> **Required work**
Give back every record exactly.

> **Data for this task**

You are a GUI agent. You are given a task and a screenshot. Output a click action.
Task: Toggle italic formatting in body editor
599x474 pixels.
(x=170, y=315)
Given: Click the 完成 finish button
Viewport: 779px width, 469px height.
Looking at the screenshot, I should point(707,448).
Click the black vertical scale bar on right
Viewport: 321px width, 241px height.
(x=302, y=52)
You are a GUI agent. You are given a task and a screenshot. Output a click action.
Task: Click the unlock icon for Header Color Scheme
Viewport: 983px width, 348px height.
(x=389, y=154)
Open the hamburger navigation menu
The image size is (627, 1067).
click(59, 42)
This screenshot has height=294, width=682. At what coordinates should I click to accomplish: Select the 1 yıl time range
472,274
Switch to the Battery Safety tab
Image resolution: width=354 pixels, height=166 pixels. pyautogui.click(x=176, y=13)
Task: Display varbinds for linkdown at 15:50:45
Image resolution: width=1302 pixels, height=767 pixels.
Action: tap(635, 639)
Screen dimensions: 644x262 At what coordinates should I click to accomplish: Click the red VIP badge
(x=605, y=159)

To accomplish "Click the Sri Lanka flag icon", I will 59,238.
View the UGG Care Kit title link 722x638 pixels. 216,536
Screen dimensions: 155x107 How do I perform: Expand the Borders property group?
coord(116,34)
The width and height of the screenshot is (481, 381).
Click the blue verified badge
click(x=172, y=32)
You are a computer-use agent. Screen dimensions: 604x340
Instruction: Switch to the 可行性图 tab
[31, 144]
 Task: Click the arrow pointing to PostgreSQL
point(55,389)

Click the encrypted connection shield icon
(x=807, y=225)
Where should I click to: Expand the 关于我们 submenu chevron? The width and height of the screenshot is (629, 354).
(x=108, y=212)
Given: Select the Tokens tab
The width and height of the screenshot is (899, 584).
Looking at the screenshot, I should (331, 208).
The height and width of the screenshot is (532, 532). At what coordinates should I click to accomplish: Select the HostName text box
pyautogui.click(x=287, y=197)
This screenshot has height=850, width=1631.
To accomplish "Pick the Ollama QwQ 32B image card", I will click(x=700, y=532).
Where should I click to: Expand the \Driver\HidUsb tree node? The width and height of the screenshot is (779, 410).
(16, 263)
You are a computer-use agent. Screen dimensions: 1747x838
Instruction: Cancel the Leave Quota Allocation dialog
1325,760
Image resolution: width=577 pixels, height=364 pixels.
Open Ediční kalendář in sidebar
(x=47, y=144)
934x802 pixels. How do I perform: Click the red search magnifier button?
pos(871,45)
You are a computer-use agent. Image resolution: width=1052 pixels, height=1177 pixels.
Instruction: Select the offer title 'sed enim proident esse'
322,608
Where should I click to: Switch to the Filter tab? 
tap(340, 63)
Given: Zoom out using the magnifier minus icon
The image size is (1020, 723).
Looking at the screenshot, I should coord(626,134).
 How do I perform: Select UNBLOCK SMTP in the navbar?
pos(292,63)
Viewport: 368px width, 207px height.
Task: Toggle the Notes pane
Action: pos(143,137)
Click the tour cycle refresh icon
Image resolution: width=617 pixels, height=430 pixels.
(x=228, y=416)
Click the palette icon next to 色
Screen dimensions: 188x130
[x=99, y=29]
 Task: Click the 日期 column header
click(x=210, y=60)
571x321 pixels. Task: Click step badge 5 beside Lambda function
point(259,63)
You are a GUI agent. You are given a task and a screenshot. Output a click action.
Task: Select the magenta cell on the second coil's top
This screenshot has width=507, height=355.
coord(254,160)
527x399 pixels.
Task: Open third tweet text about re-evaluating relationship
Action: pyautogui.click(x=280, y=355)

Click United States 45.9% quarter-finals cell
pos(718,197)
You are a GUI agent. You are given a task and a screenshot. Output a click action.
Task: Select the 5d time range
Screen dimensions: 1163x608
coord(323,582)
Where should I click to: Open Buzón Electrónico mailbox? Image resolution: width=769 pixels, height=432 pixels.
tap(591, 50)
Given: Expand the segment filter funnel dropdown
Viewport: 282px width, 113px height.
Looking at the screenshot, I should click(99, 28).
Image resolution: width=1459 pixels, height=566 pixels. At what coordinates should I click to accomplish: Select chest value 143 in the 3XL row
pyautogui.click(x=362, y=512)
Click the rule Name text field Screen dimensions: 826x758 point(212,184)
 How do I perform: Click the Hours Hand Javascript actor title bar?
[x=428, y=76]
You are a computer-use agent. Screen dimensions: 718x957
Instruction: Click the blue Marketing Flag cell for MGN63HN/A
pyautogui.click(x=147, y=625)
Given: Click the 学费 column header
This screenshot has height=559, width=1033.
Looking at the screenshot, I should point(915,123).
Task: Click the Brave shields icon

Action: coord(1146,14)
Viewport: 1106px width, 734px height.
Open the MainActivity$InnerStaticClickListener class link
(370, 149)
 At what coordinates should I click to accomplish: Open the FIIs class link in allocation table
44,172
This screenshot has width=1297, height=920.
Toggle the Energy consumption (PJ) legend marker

> **Solution to the problem**
You are a GUI agent. You are given a task and a screenshot. Output a click action.
Task: Toggle italic formatting in body editor
599x474 pixels.
(x=170, y=315)
Given: Click the 完成 finish button
Viewport: 779px width, 469px height.
Looking at the screenshot, I should point(707,448).
Click the black vertical scale bar on right
Viewport: 321px width, 241px height.
(x=302, y=52)
You are a GUI agent. You are given a task and a screenshot. Output a click action.
Task: Click the unlock icon for Header Color Scheme
Viewport: 983px width, 348px height.
(x=389, y=154)
Open the hamburger navigation menu
The image size is (627, 1067).
click(59, 42)
This screenshot has height=294, width=682. At what coordinates should I click to accomplish: Select the 1 yıl time range
472,274
Switch to the Battery Safety tab
Image resolution: width=354 pixels, height=166 pixels. pyautogui.click(x=176, y=13)
Task: Display varbinds for linkdown at 15:50:45
Image resolution: width=1302 pixels, height=767 pixels.
Action: tap(635, 639)
Screen dimensions: 644x262 At what coordinates should I click to accomplish: Click the red VIP badge
(x=605, y=159)

To accomplish "Click the Sri Lanka flag icon", I will 59,238.
View the UGG Care Kit title link 722x638 pixels. 216,536
Screen dimensions: 155x107 How do I perform: Expand the Borders property group?
coord(116,34)
The width and height of the screenshot is (481, 381).
Click the blue verified badge
click(x=172, y=32)
You are a computer-use agent. Screen dimensions: 604x340
Instruction: Switch to the 可行性图 tab
[31, 144]
 Task: Click the arrow pointing to PostgreSQL
point(55,389)

Click the encrypted connection shield icon
(x=807, y=225)
Where should I click to: Expand the 关于我们 submenu chevron? The width and height of the screenshot is (629, 354).
(x=108, y=212)
Given: Select the Tokens tab
The width and height of the screenshot is (899, 584).
Looking at the screenshot, I should (331, 208).
The height and width of the screenshot is (532, 532). At what coordinates should I click to accomplish: Select the HostName text box
pyautogui.click(x=287, y=197)
This screenshot has height=850, width=1631.
To accomplish "Pick the Ollama QwQ 32B image card", I will click(x=700, y=532).
Where should I click to: Expand the \Driver\HidUsb tree node? The width and height of the screenshot is (779, 410).
(16, 263)
You are a computer-use agent. Screen dimensions: 1747x838
Instruction: Cancel the Leave Quota Allocation dialog
1325,760
Image resolution: width=577 pixels, height=364 pixels.
Open Ediční kalendář in sidebar
(x=47, y=144)
934x802 pixels. How do I perform: Click the red search magnifier button?
pos(871,45)
You are a computer-use agent. Image resolution: width=1052 pixels, height=1177 pixels.
Instruction: Select the offer title 'sed enim proident esse'
322,608
Where should I click to: Switch to the Filter tab? 
tap(340, 63)
Given: Zoom out using the magnifier minus icon
The image size is (1020, 723).
Looking at the screenshot, I should coord(626,134).
 How do I perform: Select UNBLOCK SMTP in the navbar?
pos(292,63)
Viewport: 368px width, 207px height.
Task: Toggle the Notes pane
Action: pos(143,137)
Click the tour cycle refresh icon
Image resolution: width=617 pixels, height=430 pixels.
(x=228, y=416)
Click the palette icon next to 色
Screen dimensions: 188x130
[x=99, y=29]
 Task: Click the 日期 column header
click(x=210, y=60)
571x321 pixels. Task: Click step badge 5 beside Lambda function
point(259,63)
You are a GUI agent. You are given a task and a screenshot. Output a click action.
Task: Select the magenta cell on the second coil's top
This screenshot has width=507, height=355.
coord(254,160)
527x399 pixels.
Task: Open third tweet text about re-evaluating relationship
Action: pyautogui.click(x=280, y=355)

Click United States 45.9% quarter-finals cell
pos(718,197)
You are a GUI agent. You are given a task and a screenshot. Output a click action.
Task: Select the 5d time range
Screen dimensions: 1163x608
coord(323,582)
Where should I click to: Open Buzón Electrónico mailbox? Image resolution: width=769 pixels, height=432 pixels.
tap(591, 50)
Given: Expand the segment filter funnel dropdown
Viewport: 282px width, 113px height.
Looking at the screenshot, I should click(99, 28).
Image resolution: width=1459 pixels, height=566 pixels. At what coordinates should I click to accomplish: Select chest value 143 in the 3XL row
pyautogui.click(x=362, y=512)
Click the rule Name text field Screen dimensions: 826x758 point(212,184)
 How do I perform: Click the Hours Hand Javascript actor title bar?
[x=428, y=76]
You are a computer-use agent. Screen dimensions: 718x957
Instruction: Click the blue Marketing Flag cell for MGN63HN/A
pyautogui.click(x=147, y=625)
Given: Click the 学费 column header
This screenshot has height=559, width=1033.
Looking at the screenshot, I should point(915,123).
Task: Click the Brave shields icon

Action: coord(1146,14)
Viewport: 1106px width, 734px height.
Open the MainActivity$InnerStaticClickListener class link
(370, 149)
 At what coordinates should I click to accomplish: Open the FIIs class link in allocation table
44,172
This screenshot has width=1297, height=920.
Toggle the Energy consumption (PJ) legend marker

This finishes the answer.